Brick also noted that beer volumes had slipped markedly in the second quarter, with volumes sold at The Beer Store (TBS), the industry's dominant distribution organisation, declining by 12% while volumes sold to LCBO outlets increased 16%.

"The contradictory sales patterns for our brands at the LCBO stores compared to TBS stores are highly instructive," said Doug Berchtold, Brick's president and CEO. "Our brands are outpacing the market at the provincially-owned LCBO stores. However, at TBS stores, which are owned by the national brewers, our sales are lagging.
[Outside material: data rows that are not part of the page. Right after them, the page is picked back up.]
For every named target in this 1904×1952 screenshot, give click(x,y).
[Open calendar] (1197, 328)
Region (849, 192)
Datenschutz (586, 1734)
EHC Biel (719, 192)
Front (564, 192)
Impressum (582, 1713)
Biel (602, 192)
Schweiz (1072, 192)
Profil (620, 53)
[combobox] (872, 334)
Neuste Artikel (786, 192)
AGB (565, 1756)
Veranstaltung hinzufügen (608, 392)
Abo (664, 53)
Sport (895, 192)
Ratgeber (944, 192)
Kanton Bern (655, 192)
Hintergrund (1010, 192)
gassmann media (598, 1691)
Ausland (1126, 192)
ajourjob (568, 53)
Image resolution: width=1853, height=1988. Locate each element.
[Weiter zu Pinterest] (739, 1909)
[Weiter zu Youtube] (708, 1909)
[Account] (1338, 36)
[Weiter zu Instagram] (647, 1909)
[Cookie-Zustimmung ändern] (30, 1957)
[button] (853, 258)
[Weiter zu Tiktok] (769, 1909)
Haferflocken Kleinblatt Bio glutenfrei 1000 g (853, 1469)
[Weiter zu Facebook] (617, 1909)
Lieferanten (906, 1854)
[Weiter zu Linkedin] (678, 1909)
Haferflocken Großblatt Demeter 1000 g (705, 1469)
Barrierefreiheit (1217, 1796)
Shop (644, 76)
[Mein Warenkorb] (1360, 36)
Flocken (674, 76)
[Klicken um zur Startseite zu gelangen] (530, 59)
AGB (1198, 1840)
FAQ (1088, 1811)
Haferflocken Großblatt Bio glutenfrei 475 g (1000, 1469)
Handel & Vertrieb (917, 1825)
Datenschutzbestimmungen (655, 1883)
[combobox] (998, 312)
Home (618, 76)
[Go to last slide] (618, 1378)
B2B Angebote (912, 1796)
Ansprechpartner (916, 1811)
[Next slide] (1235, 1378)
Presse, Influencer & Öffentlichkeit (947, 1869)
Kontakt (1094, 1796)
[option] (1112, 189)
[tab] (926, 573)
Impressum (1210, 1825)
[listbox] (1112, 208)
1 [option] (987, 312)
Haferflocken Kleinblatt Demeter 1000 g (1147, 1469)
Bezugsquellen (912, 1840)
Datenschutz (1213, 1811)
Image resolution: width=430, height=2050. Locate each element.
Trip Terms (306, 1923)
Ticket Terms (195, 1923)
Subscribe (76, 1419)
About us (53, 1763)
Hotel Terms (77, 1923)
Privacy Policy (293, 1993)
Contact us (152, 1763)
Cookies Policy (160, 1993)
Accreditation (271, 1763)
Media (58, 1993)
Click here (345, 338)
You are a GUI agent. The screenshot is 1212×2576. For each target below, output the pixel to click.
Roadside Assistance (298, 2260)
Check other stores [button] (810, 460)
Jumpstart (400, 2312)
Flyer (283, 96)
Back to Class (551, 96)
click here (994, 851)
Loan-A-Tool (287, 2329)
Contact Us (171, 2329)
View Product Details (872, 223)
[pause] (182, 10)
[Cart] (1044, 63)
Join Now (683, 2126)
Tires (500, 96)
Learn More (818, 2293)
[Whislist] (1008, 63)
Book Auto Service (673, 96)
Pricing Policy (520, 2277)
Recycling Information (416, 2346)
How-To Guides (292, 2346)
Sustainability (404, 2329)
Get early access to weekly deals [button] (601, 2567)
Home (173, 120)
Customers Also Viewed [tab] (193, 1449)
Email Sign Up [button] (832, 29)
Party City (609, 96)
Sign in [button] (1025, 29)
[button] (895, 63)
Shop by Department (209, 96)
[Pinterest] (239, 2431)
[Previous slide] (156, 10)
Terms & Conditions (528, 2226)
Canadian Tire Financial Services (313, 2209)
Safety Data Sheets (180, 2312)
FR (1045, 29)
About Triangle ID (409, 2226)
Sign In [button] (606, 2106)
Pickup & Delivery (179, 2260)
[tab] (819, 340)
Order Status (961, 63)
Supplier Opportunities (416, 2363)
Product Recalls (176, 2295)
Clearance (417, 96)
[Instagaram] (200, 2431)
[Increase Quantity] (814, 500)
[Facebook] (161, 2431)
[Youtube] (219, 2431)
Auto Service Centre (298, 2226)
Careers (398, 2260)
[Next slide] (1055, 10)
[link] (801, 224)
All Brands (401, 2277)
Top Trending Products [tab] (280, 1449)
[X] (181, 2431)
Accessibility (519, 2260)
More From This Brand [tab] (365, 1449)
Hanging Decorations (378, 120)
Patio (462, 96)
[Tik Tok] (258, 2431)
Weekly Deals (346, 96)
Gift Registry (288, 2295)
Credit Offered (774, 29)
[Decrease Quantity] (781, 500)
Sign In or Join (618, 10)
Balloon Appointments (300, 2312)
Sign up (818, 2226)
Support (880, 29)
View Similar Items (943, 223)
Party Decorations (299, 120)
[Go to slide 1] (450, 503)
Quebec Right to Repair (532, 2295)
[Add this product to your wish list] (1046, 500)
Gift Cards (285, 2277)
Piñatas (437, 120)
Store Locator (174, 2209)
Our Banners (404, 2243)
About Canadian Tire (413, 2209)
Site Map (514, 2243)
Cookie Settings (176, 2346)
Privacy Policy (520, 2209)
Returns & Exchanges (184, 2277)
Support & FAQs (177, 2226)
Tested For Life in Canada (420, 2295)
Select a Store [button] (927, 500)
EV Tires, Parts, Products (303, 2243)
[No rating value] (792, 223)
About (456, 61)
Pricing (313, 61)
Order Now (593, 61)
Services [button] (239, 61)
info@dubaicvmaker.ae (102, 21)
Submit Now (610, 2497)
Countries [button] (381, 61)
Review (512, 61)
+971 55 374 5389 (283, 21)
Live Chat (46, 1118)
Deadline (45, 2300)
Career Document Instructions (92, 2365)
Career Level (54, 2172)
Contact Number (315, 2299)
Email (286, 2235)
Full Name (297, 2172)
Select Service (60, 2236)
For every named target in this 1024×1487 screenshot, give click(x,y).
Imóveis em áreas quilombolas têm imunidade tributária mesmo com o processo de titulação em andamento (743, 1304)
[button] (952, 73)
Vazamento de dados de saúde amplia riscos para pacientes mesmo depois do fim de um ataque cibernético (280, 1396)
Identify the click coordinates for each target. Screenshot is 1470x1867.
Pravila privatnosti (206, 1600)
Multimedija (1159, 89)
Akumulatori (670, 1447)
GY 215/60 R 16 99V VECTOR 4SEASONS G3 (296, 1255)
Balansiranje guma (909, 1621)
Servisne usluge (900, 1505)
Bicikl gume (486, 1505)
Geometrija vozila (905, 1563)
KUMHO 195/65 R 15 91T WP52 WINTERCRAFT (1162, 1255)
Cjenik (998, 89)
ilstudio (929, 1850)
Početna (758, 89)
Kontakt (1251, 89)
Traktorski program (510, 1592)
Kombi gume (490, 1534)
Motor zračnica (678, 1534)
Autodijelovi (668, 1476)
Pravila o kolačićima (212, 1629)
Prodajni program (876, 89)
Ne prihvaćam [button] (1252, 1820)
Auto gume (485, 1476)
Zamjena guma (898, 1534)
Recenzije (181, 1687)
"Clearly, we believe, the recent changes in the retail and marketing policies implemented at the TBS stores are having an adverse effect. To date, the company has been unable to persuade TBS or the Ontario government that these new policies unfairly disadvantage Ontario small brewers."

Berchtold continued: "Revenues for the balance of the year ending 31 January, 2008 are likely to reflect recent trends. However, we have implemented a series of targeted cost-related initiatives that are expected to result in a further reduction of selling, marketing and administrative expenses."

In May, the brewer said it was reviewing "strategic alternatives available to the company to enhance shareholder value". Among the options being considered are a sale, a recapitalisation review or "some form of business combination".

The brewer said yesterday that it will make a public announcement of the results of this review "at the appropriate time".